WHAT IS NEEDED -> Print the records below exactly, leaving out nothing.
===== DATA FOR THIS EXERCISE
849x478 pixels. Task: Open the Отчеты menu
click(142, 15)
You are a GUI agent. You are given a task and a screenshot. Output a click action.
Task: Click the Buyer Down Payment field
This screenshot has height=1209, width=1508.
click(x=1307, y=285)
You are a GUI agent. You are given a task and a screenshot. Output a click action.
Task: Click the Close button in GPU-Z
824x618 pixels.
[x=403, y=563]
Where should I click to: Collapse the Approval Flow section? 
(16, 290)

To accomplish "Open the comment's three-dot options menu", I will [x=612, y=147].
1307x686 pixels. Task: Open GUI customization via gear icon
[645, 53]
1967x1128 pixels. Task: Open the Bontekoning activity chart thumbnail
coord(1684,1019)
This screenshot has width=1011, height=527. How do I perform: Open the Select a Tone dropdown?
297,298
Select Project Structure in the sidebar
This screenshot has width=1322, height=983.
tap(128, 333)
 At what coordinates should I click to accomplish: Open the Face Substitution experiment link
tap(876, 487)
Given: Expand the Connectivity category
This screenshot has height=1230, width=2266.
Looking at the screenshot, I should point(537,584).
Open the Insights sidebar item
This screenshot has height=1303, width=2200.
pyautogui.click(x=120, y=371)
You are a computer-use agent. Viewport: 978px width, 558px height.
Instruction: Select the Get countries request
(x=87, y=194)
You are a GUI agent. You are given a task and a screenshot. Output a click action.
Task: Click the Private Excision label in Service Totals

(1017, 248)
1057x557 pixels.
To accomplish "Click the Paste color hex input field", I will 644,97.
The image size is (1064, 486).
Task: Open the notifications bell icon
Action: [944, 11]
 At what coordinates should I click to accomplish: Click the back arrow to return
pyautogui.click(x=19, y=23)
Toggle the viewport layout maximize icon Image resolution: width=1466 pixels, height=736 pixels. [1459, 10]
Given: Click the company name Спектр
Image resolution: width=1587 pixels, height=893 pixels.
==========
EXERCISE RESPONSE ->
849x478 pixels. Task: Open the Отчеты menu
click(142, 15)
You are a GUI agent. You are given a task and a screenshot. Output a click action.
Task: Click the Buyer Down Payment field
This screenshot has height=1209, width=1508.
click(x=1307, y=285)
You are a GUI agent. You are given a task and a screenshot. Output a click action.
Task: Click the Close button in GPU-Z
824x618 pixels.
[x=403, y=563]
Where should I click to: Collapse the Approval Flow section? 
(16, 290)

To accomplish "Open the comment's three-dot options menu", I will [x=612, y=147].
1307x686 pixels. Task: Open GUI customization via gear icon
[645, 53]
1967x1128 pixels. Task: Open the Bontekoning activity chart thumbnail
coord(1684,1019)
This screenshot has width=1011, height=527. How do I perform: Open the Select a Tone dropdown?
297,298
Select Project Structure in the sidebar
This screenshot has width=1322, height=983.
tap(128, 333)
 At what coordinates should I click to accomplish: Open the Face Substitution experiment link
tap(876, 487)
Given: Expand the Connectivity category
This screenshot has height=1230, width=2266.
Looking at the screenshot, I should point(537,584).
Open the Insights sidebar item
This screenshot has height=1303, width=2200.
pyautogui.click(x=120, y=371)
You are a computer-use agent. Viewport: 978px width, 558px height.
Instruction: Select the Get countries request
(x=87, y=194)
You are a GUI agent. You are given a task and a screenshot. Output a click action.
Task: Click the Private Excision label in Service Totals

(1017, 248)
1057x557 pixels.
To accomplish "Click the Paste color hex input field", I will 644,97.
The image size is (1064, 486).
Task: Open the notifications bell icon
Action: [944, 11]
 At what coordinates should I click to accomplish: Click the back arrow to return
pyautogui.click(x=19, y=23)
Toggle the viewport layout maximize icon Image resolution: width=1466 pixels, height=736 pixels. [1459, 10]
Given: Click the company name Спектр
Image resolution: width=1587 pixels, height=893 pixels.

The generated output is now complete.